Pro- and antiangiogenic actions:
Adiponectin, and corticotropin-releasing hormone.

Receptors:
The VEGF family of signaling molecules is now known to stimulate vasculogenesis in embryos and angiogenesis in adults.
The list of known receptors includes VEGF-R, VEGF-R, PlGF-R; angiopoitin receptors Tie-1, and Tie-2, fibroblast growth factor receptor (FGF-R), platelet-derived growth factor receptor (PDGF-R), co-receptor for VEGFR NRP, co-receptor for VEGFR HSPG and isoforms of these receptors.

Cytokines in Angiogenesis:
Cytokines are involved in the regulation of angiogenesis, which is critical for normal vessel growth and ischemic tissue repair. It is thought that misregulation may lead to tumor progression and metastasis.
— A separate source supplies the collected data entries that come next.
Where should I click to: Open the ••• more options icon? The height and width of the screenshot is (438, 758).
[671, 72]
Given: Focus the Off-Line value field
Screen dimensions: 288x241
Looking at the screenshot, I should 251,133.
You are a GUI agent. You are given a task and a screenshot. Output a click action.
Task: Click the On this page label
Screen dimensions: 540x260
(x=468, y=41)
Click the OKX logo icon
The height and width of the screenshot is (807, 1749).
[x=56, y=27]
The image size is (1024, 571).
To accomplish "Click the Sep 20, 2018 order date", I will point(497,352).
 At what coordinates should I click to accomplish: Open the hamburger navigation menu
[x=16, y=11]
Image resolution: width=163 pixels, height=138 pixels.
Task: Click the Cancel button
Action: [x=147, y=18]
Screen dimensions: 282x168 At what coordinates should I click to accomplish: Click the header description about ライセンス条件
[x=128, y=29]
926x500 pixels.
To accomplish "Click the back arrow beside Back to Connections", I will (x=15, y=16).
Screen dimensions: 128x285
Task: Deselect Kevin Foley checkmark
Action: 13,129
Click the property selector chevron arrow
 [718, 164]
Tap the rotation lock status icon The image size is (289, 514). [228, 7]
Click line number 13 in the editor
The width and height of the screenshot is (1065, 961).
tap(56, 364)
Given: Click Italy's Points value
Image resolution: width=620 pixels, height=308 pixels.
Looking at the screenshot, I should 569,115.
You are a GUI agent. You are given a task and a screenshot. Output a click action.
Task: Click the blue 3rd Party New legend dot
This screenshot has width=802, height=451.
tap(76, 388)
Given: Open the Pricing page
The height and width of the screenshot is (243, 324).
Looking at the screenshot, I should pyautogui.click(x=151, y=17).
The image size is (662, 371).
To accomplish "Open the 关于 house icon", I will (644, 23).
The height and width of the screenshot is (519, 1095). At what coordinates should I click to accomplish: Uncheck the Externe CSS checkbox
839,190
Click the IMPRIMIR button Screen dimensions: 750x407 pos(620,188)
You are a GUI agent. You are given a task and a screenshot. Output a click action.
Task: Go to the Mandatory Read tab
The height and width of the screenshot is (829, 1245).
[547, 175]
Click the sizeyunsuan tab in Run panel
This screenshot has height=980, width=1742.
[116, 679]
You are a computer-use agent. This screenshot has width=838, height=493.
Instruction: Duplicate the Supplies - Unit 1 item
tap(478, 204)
Neuropeptides and Angiogenesis:
Neuropeptides are ubiquitously expressed in different organs and in the peripheral nervous system, neuropeptides are secreted by the sensory and autonomic nerves. They participate in a wide range of functions including immune surveillance, cardiovascular homeostasis, regulation of endocrine function, cytokine and growth factor release, and importantly angiogenesis.
The list of these peptides includes neuropeptide Y, substance P, calcitonin gene-related peptide, vasoactive intestinal peptide, and somatostatin (SS). All of these neuropeptides are pro-angiogenic except SS, which has anti- angiogenic properties.

There many more molecular factors known to regulate angiogentic pathways such as integrins, hypoxia-inducible factors, mast cells, microRNAs, as well as others.

Presently insufficient information concerning the regulation of angiogenesis by different molecular factors is available. To clearly understand the regulatory pathways of angiogenesis, in normal and cancerous tissue, in-depth studies are needed to address the consequences for misregulation of all the parts in the involved pathways including new types of microDMAs that maybe identified in the future.

References
Carmen Clapp , Stéphanie Thebault , Michael C. Jeziorski , Gonzalo Martínez De La Escalera;  Peptide Hormone Regulation of Angiogenesis. Physiological Reviews Published 1 October 2009Vol. 89no. 1177-1215. DOI: 10.1152/physrev.00024.2009
Advances in Biochemistry in Health and Disease. Biochemical Basis and Therapeutic Implications of Angiogenesis. Jawahar L. Mehta, Naranjan S. Dhalla. Editors. ISBN 978-1-4614-5856-2 ISBN 978-1-4614-5857-9 (eBook) DOI 10.1007/978-1-4614-5857-9
Springer New York Heidelberg Dordrecht London.